大脑,作为人体的“司令部”,被坚硬的颅骨保护着。颅腔是一个相对密闭的容器,其中容纳了脑组织、血液和脑脊液。三者保持着一种精妙的动态平衡,共同维持着正常的颅内压力。神经外科手术本身,以及术后可能出现的脑水肿或出血,都会轻易打破这种平衡,导致颅内压力升高。过高的颅内压会压迫脑组织,影响血液供应,严重时甚至会引发危及生命的脑疝。

体位护理的首要目标,便是利用物理学原理来调控颅内压力。临床上最常用的方法是抬高床头15至30度。这个看似简单的操作,能够有效利用重力作用,促进头部静脉血液回流至心脏,从而减轻颅内静脉系统的淤血,帮助降低颅内压。

维持颅内环境的稳定,还需要确保大脑获得充足的血液供应,即保证足够的脑血流灌注压。脑血流灌注压是动脉血压与颅内压之间的差值,它代表了血液流向大脑的驱动力。体位调整必须兼顾颅内压和血压两个方面。例如,若床头抬得过高,可能会导致体位性低血压,反而降低了脑血流灌注压,对大脑恢复不利。

不同手术方式下的体位策略差异

神经外科的手术入路多种多样,针对不同部位的病变,术后的体位管理也有着明确的区分和侧重。

对于大脑半球等幕上区域的手术,术后通常采取上述的床头抬高15至30度的体位,并让患者侧卧于非手术侧。这样做的目的在于避免压迫手术区域的皮瓣和骨窗,减轻局部张力,有利于伤口愈合,并能有效引流。头部需要保持中立位,避免颈部过度屈曲、伸展或扭转,因为这些动作会压迫颈静脉,阻碍血液回流,从而导致颅内压升高。

而对于小脑、脑干等幕下区域的手术,体位管理则更为审慎。由于该区域与呼吸心跳中枢紧密相连,且术后发生脑脊液漏的风险相对较高,部分患者在术后早期可能需要平卧,甚至短暂的头低位,以减少脑脊液流失的压力。待病情稳定后,再逐步、缓慢地抬高床头。

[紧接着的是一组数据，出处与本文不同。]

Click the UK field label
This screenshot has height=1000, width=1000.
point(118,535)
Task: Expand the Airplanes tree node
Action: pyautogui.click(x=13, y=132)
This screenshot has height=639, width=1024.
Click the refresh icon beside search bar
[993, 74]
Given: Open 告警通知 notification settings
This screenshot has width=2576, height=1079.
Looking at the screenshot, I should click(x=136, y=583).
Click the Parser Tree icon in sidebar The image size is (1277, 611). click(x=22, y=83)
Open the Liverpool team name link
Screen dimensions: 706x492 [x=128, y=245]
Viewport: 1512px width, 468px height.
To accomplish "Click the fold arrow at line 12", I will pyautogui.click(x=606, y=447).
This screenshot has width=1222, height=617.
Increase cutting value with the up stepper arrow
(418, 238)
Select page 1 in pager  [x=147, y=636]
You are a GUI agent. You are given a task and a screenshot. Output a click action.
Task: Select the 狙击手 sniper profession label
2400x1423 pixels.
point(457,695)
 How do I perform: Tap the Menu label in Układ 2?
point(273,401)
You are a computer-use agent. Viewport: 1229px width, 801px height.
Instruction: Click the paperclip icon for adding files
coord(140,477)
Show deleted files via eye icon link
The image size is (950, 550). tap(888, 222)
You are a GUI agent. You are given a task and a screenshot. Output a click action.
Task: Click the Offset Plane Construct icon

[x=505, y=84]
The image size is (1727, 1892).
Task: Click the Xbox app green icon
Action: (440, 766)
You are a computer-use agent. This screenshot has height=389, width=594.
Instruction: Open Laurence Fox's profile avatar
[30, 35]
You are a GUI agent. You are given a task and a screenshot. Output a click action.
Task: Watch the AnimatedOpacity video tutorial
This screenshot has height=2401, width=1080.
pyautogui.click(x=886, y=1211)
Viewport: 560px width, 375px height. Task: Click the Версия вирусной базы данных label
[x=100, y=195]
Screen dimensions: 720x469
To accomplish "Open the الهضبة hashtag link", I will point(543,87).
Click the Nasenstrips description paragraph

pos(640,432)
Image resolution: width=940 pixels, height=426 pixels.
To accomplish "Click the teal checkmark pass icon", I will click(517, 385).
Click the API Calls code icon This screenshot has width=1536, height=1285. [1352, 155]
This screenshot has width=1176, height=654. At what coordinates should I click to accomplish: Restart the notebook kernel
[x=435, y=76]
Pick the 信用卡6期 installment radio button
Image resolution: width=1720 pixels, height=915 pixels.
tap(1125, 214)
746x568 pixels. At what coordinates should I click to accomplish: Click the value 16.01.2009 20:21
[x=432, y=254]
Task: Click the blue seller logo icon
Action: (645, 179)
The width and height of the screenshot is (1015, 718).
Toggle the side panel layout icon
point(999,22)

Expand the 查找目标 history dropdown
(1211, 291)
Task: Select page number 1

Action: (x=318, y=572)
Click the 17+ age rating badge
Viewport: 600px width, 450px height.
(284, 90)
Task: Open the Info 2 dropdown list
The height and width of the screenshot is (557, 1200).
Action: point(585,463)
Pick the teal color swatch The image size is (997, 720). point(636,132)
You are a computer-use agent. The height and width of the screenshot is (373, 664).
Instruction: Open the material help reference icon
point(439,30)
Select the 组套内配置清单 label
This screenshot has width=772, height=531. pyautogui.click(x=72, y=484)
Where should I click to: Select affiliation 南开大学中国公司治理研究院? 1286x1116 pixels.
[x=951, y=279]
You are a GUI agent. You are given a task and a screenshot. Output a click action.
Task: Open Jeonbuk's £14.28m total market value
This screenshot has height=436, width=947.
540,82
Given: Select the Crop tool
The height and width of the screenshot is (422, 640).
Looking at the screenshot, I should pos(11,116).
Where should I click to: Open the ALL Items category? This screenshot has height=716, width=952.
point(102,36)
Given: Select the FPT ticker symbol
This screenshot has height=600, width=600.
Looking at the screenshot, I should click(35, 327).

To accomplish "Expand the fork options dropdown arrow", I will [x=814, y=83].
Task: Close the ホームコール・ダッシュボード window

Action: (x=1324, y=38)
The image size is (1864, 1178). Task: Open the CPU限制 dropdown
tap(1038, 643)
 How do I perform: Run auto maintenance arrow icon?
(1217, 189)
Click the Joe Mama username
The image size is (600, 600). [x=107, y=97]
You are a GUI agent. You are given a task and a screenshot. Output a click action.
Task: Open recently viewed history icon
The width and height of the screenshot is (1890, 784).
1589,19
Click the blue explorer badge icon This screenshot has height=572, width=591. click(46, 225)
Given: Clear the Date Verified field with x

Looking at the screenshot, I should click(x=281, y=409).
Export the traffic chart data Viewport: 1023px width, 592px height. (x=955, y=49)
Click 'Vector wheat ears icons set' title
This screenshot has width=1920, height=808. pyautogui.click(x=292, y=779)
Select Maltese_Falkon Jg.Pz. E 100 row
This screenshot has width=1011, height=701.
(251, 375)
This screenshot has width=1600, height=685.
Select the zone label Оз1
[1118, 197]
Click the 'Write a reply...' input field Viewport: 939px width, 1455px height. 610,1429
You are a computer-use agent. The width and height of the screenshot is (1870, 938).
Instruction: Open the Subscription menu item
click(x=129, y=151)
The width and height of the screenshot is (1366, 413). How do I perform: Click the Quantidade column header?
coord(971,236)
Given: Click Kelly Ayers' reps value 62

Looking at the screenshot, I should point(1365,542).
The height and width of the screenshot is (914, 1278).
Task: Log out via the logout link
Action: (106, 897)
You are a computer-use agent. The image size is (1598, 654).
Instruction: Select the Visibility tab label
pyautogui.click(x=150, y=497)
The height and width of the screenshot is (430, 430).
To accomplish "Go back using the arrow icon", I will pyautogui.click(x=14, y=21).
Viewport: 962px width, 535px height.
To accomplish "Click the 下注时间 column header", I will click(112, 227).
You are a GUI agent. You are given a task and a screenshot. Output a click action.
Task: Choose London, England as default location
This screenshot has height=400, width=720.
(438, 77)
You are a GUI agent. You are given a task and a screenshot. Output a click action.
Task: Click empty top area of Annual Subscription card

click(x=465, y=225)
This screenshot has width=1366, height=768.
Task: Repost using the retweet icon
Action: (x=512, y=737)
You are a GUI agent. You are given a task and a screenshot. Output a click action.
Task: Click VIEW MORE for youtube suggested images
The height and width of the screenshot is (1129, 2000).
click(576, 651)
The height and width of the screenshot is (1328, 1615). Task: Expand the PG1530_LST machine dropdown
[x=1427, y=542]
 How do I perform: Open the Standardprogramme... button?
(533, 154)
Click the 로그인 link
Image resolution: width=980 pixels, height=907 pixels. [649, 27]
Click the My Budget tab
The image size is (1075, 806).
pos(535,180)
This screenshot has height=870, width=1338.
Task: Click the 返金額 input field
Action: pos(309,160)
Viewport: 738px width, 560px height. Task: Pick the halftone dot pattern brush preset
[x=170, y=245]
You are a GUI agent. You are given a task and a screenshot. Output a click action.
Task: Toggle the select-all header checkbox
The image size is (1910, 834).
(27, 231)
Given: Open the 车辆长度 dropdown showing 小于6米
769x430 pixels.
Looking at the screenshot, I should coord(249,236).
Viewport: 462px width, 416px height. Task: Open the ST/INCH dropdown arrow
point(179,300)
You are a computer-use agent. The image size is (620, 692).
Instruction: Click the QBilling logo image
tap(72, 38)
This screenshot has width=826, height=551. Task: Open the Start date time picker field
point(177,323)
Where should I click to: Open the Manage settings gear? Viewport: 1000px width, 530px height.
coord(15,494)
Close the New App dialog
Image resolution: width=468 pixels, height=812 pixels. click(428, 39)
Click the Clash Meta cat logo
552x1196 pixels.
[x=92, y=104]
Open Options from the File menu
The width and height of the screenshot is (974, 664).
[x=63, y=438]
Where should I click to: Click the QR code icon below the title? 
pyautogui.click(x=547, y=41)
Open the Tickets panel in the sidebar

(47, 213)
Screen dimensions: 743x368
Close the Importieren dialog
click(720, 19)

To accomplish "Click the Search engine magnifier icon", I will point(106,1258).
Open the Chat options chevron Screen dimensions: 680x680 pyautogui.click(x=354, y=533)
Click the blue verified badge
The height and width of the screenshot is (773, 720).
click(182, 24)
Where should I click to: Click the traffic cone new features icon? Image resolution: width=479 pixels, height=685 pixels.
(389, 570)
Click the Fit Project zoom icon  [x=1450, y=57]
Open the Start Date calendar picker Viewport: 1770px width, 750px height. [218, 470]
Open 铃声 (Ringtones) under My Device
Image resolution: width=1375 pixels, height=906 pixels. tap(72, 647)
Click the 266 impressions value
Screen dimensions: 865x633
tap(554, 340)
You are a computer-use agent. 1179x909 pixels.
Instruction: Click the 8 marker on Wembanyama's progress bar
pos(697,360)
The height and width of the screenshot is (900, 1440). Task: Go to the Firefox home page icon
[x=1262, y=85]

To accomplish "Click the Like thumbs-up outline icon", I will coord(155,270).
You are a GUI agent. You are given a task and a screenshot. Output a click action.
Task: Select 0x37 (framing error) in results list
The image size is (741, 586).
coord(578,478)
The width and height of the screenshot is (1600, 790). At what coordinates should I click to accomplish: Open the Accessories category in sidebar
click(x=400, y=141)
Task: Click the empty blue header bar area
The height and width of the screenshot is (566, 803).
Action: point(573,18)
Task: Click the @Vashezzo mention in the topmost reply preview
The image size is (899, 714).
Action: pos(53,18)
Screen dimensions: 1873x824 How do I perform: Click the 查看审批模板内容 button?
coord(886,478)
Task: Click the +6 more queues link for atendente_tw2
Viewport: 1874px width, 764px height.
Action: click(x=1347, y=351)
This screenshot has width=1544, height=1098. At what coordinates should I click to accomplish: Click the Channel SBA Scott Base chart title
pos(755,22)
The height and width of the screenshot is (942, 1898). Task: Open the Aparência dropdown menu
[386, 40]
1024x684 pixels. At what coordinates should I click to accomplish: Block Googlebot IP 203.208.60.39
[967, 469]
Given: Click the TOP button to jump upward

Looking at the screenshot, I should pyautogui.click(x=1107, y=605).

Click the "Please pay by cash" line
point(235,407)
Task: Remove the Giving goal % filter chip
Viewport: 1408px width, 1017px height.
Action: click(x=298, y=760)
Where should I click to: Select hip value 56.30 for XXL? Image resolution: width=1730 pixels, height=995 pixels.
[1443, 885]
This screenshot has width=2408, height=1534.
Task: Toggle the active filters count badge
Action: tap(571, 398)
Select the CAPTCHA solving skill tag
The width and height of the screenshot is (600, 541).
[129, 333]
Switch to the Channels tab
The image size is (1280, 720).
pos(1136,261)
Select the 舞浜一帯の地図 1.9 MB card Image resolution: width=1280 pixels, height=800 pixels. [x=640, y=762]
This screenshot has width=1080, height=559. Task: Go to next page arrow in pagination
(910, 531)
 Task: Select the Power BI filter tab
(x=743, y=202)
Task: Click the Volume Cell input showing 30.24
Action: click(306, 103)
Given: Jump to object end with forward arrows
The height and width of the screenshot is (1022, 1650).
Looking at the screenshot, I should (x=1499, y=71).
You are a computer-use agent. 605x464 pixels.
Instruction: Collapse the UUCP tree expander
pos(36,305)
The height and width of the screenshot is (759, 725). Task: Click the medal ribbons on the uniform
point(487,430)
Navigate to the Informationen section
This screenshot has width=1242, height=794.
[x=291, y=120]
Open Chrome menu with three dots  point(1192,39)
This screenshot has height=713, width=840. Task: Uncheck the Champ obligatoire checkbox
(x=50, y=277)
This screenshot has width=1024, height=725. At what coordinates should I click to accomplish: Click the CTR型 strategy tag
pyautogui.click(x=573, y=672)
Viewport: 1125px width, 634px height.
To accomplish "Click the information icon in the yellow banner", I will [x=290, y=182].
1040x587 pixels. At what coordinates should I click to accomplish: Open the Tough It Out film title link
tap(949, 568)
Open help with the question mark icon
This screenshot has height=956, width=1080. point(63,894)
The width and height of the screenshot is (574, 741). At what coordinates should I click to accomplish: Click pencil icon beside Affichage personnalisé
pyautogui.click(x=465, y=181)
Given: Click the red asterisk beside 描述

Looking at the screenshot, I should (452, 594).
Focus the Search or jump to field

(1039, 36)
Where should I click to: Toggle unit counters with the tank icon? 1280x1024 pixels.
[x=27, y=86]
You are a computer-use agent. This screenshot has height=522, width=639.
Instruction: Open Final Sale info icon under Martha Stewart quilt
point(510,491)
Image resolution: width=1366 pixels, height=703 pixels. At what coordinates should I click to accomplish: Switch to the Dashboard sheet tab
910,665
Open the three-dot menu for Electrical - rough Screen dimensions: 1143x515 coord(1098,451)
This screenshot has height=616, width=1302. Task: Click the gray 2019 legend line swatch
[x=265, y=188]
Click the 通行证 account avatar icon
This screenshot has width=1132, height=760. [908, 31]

经鼻蝶窦入路切除垂体瘤等鞍区病变的手术,其关键在于预防术后发生脑脊液鼻漏。患者术后常被要求采取半坐卧位,即床头抬高30度以上。这种较高的体位可以显著降低颅底手术区域的压力,为鞍底修复结构的愈合创造有利条件。

在一些重型颅脑损伤的病例中,医生可能会施行“去骨瓣减压术”,即暂时取下一块颅骨,为高度水肿的大脑提供缓冲空间。对于这类患者,体位护理的绝对禁忌是朝向骨窗缺损的一侧卧床。任何对该区域的压迫都可能直接损伤无骨骼保护的脑组织,造成二次伤害。

动态管理:轴线翻身与早期活动

长时间保持同一卧位,会给身体带来一系列问题,如肺部感染、深静脉血栓和压力性损伤(压疮)。因此,定期的体位变动是必不可少的护理环节。对于神经外科患者,翻身操作必须遵循“轴线翻身”的原则。

轴线翻身要求在移动患者时,使其头、颈、躯干和下肢作为一个整体同步转动,如同滚动一根原木。操作通常需要两到三名护理人员协作完成,一人专门负责固定头部,确保其与脊柱始终保持在一条直线上,避免任何扭转。随着患者病情的逐步稳定,在医生评估许可后,早期、循序渐进的康复活动会被提上日程。从床上被动活动到床旁坐起,再到站立和行走,每一步都旨在促进全身血液循环,改善心肺功能,预防并发症,并为患者重返正常生活打下坚实的基础。

总而言之,神经外科患者的术后体位护理是一项贯穿于整个康复过程的治疗性措施。它融合了神经解剖学、生理学与物理学的知识,充满了对细节的极致追求。从床头的角度,到头颈的位置,再到翻身的技巧,每一个环节都体现着医护团队的专业与严谨。正是这些看似细微的照护,共同构筑了患者通往康复的坚实桥梁。